→ **Source information**:
______

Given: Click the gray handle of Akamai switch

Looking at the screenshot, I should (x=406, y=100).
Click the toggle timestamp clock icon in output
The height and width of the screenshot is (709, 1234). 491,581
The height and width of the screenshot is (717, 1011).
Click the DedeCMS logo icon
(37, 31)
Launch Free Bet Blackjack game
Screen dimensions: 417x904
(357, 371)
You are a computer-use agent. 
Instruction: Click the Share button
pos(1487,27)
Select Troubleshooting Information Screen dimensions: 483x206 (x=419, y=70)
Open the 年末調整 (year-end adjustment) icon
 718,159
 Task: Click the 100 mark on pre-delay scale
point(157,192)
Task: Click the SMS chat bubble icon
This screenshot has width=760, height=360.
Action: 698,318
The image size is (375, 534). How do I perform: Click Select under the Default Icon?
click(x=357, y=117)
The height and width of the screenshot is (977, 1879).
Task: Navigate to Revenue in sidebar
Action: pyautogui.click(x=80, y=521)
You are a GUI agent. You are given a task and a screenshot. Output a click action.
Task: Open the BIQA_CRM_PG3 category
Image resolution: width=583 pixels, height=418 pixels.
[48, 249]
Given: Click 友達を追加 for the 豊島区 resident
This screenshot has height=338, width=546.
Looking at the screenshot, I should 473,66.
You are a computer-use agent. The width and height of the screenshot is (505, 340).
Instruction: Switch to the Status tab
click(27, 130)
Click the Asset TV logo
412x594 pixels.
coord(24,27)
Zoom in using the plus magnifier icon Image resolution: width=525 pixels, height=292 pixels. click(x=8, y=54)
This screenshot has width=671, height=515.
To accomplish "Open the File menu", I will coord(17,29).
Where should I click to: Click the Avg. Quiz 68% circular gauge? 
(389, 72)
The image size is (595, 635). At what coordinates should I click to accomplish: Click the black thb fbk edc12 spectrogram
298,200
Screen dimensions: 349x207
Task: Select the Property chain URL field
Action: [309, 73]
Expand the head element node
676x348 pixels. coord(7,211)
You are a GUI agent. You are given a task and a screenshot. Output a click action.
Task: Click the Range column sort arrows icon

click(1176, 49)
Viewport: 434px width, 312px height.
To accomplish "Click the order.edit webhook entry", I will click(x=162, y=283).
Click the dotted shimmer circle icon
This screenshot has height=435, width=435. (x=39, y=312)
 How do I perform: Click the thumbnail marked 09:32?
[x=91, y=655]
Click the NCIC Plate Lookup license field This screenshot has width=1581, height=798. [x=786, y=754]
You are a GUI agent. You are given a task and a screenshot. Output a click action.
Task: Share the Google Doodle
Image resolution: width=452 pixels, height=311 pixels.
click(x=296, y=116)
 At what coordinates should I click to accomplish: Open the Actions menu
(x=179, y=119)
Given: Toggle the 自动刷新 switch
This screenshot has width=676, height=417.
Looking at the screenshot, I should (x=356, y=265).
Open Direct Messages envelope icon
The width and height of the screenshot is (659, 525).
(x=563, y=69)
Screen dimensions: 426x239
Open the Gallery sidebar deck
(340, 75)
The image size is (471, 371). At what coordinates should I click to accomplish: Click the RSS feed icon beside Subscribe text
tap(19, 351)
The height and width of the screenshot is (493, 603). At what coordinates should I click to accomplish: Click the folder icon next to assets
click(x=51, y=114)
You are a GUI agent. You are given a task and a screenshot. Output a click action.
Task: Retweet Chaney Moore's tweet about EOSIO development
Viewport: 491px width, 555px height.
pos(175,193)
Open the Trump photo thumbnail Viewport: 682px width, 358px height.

______

→ **What to do**: Would you repeat all the material exactly as it is shown?

→ **Response box**:
Given: Click the gray handle of Akamai switch

Looking at the screenshot, I should (x=406, y=100).
Click the toggle timestamp clock icon in output
The height and width of the screenshot is (709, 1234). 491,581
The height and width of the screenshot is (717, 1011).
Click the DedeCMS logo icon
(37, 31)
Launch Free Bet Blackjack game
Screen dimensions: 417x904
(357, 371)
You are a computer-use agent. 
Instruction: Click the Share button
pos(1487,27)
Select Troubleshooting Information Screen dimensions: 483x206 (x=419, y=70)
Open the 年末調整 (year-end adjustment) icon
 718,159
 Task: Click the 100 mark on pre-delay scale
point(157,192)
Task: Click the SMS chat bubble icon
This screenshot has width=760, height=360.
Action: 698,318
The image size is (375, 534). How do I perform: Click Select under the Default Icon?
click(x=357, y=117)
The height and width of the screenshot is (977, 1879).
Task: Navigate to Revenue in sidebar
Action: pyautogui.click(x=80, y=521)
You are a GUI agent. You are given a task and a screenshot. Output a click action.
Task: Open the BIQA_CRM_PG3 category
Image resolution: width=583 pixels, height=418 pixels.
[48, 249]
Given: Click 友達を追加 for the 豊島区 resident
This screenshot has height=338, width=546.
Looking at the screenshot, I should 473,66.
You are a computer-use agent. The width and height of the screenshot is (505, 340).
Instruction: Switch to the Status tab
click(27, 130)
Click the Asset TV logo
412x594 pixels.
coord(24,27)
Zoom in using the plus magnifier icon Image resolution: width=525 pixels, height=292 pixels. click(x=8, y=54)
This screenshot has width=671, height=515.
To accomplish "Open the File menu", I will coord(17,29).
Where should I click to: Click the Avg. Quiz 68% circular gauge? 
(389, 72)
The image size is (595, 635). At what coordinates should I click to accomplish: Click the black thb fbk edc12 spectrogram
298,200
Screen dimensions: 349x207
Task: Select the Property chain URL field
Action: [309, 73]
Expand the head element node
676x348 pixels. coord(7,211)
You are a GUI agent. You are given a task and a screenshot. Output a click action.
Task: Click the Range column sort arrows icon

click(1176, 49)
Viewport: 434px width, 312px height.
To accomplish "Click the order.edit webhook entry", I will click(x=162, y=283).
Click the dotted shimmer circle icon
This screenshot has height=435, width=435. (x=39, y=312)
 How do I perform: Click the thumbnail marked 09:32?
[x=91, y=655]
Click the NCIC Plate Lookup license field This screenshot has width=1581, height=798. [x=786, y=754]
You are a GUI agent. You are given a task and a screenshot. Output a click action.
Task: Share the Google Doodle
Image resolution: width=452 pixels, height=311 pixels.
click(x=296, y=116)
 At what coordinates should I click to accomplish: Open the Actions menu
(x=179, y=119)
Given: Toggle the 自动刷新 switch
This screenshot has width=676, height=417.
Looking at the screenshot, I should (x=356, y=265).
Open Direct Messages envelope icon
The width and height of the screenshot is (659, 525).
(x=563, y=69)
Screen dimensions: 426x239
Open the Gallery sidebar deck
(340, 75)
The image size is (471, 371). At what coordinates should I click to accomplish: Click the RSS feed icon beside Subscribe text
tap(19, 351)
The height and width of the screenshot is (493, 603). At what coordinates should I click to accomplish: Click the folder icon next to assets
click(x=51, y=114)
You are a GUI agent. You are given a task and a screenshot. Output a click action.
Task: Retweet Chaney Moore's tweet about EOSIO development
Viewport: 491px width, 555px height.
pos(175,193)
Open the Trump photo thumbnail Viewport: 682px width, 358px height.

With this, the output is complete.